Cosa fa bene Superdry:
- Lo striscione “WELCOME TO THE CREW” sembra preso dalla nostra psicologia delle email di benvenuto efficaci per far sentire agli iscritti il senso di appartenenza al brand.
- Inserire le recensioni Trustpilot nel footer dell’email è una scelta intelligente—attira subito l’attenzione e costruisce fiducia.
- Evidenziano le loro offerte principali in quattro riquadri ben distinti—ognuno orientato verso il moderno acquirente online, inclusi consegna rapida e resi gratuiti.
11. Embellish by Rowi
Tipo: Promozionale
Oggetto: "FERMA, LANCIA LA GEMMA E VIA… Embellish è QUI 👀"

Cosa fa bene Embellish by Rowi:
- Questo è un ottimo esempio di umanizzazione del brand (“Ciao, sono Rowi!”) che fa sentire i nuovi iscritti come se stessero dialogando con una persona reale, non con una società anonima.
- La password per “sbloccare l’accesso” evoca un senso di esclusività, aumentando subito il valore percepito della linea di prodotti limitata.
- Ancora una volta, poiché Rowi è un’influencer su Instagram, includere i link ai canali social è fondamentale per espandere la visibilità del brand oltre una sola piattaforma di marketing.
12. size?
Tipo: Inizia ora + Promozionale
Oggetto: "Benvenuto su size?"

Cosa fa bene size?
- Questo esempio di email di benvenuto rasenta l’essere quasi troppo lungo.
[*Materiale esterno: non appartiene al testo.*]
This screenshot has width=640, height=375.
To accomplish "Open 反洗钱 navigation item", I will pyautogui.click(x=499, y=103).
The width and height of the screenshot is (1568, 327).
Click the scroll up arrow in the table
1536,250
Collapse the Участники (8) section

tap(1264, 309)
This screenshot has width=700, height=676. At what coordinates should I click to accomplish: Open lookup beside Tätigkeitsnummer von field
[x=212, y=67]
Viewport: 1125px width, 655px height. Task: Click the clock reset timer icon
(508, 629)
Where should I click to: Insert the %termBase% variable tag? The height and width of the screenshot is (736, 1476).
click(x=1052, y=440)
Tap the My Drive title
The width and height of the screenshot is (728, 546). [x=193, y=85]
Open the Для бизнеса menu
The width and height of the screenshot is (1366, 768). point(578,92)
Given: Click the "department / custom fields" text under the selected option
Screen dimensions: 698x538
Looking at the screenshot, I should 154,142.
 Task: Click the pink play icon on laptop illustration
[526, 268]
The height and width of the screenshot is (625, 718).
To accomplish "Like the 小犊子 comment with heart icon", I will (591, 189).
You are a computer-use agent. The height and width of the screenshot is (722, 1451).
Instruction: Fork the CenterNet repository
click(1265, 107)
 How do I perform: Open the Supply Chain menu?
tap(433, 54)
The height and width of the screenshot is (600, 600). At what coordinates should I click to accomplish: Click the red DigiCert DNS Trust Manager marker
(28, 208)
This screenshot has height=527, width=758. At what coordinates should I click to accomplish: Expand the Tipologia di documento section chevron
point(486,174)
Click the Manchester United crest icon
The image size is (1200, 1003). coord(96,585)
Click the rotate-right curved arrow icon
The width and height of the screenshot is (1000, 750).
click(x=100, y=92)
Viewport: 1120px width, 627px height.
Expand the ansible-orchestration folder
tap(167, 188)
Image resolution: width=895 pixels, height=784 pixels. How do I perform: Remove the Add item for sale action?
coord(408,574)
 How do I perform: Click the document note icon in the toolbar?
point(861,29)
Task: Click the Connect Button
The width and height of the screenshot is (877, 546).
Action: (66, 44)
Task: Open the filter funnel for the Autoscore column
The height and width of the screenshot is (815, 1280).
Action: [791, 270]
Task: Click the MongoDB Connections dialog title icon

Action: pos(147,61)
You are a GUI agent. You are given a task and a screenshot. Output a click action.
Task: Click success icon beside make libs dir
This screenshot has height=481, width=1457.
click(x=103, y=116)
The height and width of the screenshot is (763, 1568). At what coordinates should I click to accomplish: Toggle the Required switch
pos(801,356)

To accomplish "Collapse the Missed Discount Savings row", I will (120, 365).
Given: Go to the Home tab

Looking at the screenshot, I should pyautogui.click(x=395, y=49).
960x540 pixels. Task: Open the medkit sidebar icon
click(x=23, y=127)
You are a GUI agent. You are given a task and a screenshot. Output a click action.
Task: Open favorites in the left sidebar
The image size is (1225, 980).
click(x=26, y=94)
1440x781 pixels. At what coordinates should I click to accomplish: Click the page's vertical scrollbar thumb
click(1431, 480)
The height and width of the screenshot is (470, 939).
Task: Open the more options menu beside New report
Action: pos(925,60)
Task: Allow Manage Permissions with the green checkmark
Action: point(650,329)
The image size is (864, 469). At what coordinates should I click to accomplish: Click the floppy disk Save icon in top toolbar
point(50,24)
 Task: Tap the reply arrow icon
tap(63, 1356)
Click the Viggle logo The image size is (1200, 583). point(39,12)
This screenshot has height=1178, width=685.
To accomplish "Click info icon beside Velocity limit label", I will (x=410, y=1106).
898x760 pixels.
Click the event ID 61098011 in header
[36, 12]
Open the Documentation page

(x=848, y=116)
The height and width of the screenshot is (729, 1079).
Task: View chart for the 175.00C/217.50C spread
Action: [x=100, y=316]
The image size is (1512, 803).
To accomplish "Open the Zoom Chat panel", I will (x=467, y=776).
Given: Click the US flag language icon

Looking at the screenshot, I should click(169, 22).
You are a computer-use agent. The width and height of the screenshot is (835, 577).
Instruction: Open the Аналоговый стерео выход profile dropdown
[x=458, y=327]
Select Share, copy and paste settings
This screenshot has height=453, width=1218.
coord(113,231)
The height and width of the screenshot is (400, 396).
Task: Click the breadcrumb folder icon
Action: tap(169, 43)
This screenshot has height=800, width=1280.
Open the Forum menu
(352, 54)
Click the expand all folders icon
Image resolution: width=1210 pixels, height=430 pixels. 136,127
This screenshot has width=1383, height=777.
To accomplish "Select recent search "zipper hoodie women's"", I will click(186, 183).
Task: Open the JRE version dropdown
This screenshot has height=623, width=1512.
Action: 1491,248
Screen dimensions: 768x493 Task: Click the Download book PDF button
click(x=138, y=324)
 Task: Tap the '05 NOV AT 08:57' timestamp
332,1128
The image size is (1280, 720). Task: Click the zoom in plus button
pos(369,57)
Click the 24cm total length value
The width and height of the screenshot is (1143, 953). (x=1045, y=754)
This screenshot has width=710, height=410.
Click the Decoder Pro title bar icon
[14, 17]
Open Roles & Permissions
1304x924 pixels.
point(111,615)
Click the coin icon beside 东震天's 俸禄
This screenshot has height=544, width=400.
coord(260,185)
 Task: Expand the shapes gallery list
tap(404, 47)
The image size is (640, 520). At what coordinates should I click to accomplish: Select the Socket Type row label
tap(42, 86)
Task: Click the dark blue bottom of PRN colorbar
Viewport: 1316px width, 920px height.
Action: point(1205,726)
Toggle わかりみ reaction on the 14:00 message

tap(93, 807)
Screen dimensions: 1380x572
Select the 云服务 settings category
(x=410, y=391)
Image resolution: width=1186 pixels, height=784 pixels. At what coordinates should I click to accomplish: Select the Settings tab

Ma in qualche modo funziona. Credo sia perché, già nei primi paragrafi, il testo trasmette un senso di autonomia—che sono io a controllare queste email, e non il contrario.
- Hanno blocchi “ben separati” per promuovere diversi canali di marketing—il loro blog, la pagina Instagram e la loro app mobile, aiutando a ridurre il sovraccarico visivo.
- Nota come mantengano colori a forte contrasto ma smorzati, alternando tra caratteri semplici e molto elaborati. La chiave qui è l’equilibrio—sia nel design che nel messaggio.
Non limitarti ad accogliere. Vinci. 🏆
Salta i soliti modelli scontati. Dimentica il burocratese “siamo entusiasti”. Offri invece ai tuoi iscritti un’email che vale davvero la pena aprire.
Qualcosa che valga la pena ricordare.
Qualcosa per cui valga la pena tornare.
E, per amore della tua sanità mentale, metti a posto il tuo software di automazione. Scegline uno dalla nostra lista e impostalo. Perché inviare manualmente email di benvenuto?

Se le email di benvenuto sono fatte bene, non stai solo guadagnando iscritti: stai costruendo un pubblico che rimane.
Solo… non dimenticarti i loro nomi. Sul serio.